In Eastern Philosophy the Yin/Yang is an important symbol and holds its roots in Taoism… the “source of the water” for much of Bruce Lee’s philosophical pondering. It is a symbol that gives representation to how apparently opposite forces are actually related and how they cycle and give rise to one another. Each half of the Yin Yang contains a part of the other, representing the “yang within yin” and the “yin within yang”
Think of the saying, “Two sides of the same coin”. Many tangible dualities are thought to be a physical representation of Yin Yang (male/female, light/dark, love/hate).
This duality is the central principle of much of Chinese thought, philosophy, and martial arts. It serves the same purpose in Jeet Kune Do… where Lee is quite often quoted on seemingly contradicting phrases, such as the characters that make up the outer ring of his Core Symbol. (More on this in a bit)
Notice the symbolism here: there are many “circles within circles”. The ensō, or “The Zen Circle“, embodies one of the defining aspects of Zen Buddhism and something that is a core principle of Jeet Kune Do itself: the concept of “no-mind”. A state of “no-mind” is where a person is free from thoughts and emotions while being completely present in the now. It is believed that while in this state of ‘one-ness’ with the moment, true creativity and freedom can arise… something Bruce Lee was very adamant about passing down to his students.
These circles represent the constant cycles in life: birth/rebirth, life/death, day/night… and of constantly striving to refine one’s art.

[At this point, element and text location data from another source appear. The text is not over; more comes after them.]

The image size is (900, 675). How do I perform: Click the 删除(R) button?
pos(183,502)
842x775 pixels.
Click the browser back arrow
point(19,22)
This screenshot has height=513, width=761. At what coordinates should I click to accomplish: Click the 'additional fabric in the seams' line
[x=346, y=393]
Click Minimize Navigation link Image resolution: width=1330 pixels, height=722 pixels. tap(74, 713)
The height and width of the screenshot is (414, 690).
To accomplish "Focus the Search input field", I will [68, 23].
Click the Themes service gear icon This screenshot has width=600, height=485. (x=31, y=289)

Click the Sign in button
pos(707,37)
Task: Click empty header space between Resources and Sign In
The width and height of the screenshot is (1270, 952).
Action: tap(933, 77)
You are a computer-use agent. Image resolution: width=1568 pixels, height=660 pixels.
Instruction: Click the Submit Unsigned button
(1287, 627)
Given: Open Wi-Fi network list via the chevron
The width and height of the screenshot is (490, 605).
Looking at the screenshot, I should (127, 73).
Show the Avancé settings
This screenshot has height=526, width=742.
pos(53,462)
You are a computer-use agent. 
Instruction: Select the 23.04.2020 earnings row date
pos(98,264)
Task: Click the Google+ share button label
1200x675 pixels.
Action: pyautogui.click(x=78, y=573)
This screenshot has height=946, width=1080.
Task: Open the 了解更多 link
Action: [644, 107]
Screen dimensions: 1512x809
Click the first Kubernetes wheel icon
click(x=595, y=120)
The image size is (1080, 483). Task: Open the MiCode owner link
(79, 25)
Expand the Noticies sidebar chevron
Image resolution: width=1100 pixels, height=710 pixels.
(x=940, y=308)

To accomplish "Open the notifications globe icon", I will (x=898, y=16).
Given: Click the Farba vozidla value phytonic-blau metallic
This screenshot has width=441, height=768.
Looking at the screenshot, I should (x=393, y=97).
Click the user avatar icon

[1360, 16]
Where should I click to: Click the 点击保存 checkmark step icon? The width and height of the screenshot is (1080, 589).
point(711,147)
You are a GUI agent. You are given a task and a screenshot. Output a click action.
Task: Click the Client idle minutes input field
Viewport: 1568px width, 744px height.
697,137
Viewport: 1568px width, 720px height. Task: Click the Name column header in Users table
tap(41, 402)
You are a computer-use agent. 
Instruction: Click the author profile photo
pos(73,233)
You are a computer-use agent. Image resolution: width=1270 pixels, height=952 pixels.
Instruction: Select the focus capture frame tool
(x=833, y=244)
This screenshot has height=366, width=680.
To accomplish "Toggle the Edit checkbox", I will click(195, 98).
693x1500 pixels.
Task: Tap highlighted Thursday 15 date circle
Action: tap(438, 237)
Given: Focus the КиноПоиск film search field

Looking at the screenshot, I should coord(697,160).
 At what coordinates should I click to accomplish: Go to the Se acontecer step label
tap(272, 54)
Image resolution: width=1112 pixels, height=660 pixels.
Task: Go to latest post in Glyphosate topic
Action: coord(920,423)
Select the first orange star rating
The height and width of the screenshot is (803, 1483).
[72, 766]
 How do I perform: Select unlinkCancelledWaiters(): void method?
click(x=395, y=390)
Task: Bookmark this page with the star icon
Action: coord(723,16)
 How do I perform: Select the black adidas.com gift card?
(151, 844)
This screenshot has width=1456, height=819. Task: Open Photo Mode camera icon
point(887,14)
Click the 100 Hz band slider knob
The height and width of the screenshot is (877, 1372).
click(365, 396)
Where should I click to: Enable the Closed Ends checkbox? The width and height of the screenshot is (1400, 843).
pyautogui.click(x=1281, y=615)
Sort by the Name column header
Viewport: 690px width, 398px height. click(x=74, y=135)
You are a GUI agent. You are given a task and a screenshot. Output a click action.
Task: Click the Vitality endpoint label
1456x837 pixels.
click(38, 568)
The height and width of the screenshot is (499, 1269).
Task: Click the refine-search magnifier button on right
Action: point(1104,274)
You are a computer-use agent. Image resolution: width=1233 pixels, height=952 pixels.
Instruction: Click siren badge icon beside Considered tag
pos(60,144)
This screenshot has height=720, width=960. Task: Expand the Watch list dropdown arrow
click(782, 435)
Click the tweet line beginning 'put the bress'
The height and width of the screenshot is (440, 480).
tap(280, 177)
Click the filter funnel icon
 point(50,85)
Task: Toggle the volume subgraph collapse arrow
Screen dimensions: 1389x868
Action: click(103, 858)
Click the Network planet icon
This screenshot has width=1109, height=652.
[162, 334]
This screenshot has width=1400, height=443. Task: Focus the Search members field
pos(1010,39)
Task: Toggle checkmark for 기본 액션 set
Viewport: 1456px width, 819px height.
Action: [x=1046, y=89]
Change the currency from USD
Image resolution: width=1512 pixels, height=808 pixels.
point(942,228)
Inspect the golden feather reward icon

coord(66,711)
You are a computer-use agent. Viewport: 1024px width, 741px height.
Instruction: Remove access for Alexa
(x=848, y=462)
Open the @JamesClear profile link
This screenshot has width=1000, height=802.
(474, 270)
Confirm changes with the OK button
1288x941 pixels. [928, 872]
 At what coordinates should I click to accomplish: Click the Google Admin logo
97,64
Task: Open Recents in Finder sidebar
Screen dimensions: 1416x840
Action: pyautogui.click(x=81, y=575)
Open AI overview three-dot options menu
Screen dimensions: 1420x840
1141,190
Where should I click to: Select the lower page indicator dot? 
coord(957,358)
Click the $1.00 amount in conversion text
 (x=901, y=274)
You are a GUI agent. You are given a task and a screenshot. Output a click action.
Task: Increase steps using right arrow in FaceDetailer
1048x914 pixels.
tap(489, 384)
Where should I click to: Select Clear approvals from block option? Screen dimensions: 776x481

Learning, refining, discarding… and then repeating the process over and over.
The characters surrounding the symbol translate to: “Using no way as a way” and “Using no limitations as limitations” (I have BOTH these phrases as large wall scrolls in my home kwoon).
Both these phrases seem to contain contradicting phrases… but this is the way that Chinese and other Eastern philosophies are taught: the answer is not given to you. You must seek within yourself to discover the truth.
The phrases and koans and apparent double speak of Taoism, Zen, and Buddhism are designed to force you TO THINK and to ultimately forge you own path. It will result in an experience that is richer and much better understood by the student, rather than a false understanding of an answer given without the work involved.
Its like trying to explain to someone who has never had sweets how sugar tastes: the words will always fail you. Experience is the only real teacher. Your student will just have to go taste the sugar for themselves.
Both phrases represent not being bound by dogma of traditional martial arts, the dogma of others… or even your own dogma! Bruce was very vocal about the trappings of traditional martial arts training in his day. Little to no thought was given to the student’s individual needs, wants, and desires. Rather, a “one size fits all” approach was thrown at students… whether it did indeed fit them or not, and they can confine to an uncomfortable, ill-fitted system, or leave the hall.
The characters can be thought of as representing a “circle without a circumference” … your art is defined by your experience… but since your experience is always changing… so is the circumference of the circle.
Our own symbol pays homage to Lee’s Core Symbol. The principles laid out by him so long ago gives direction to our training.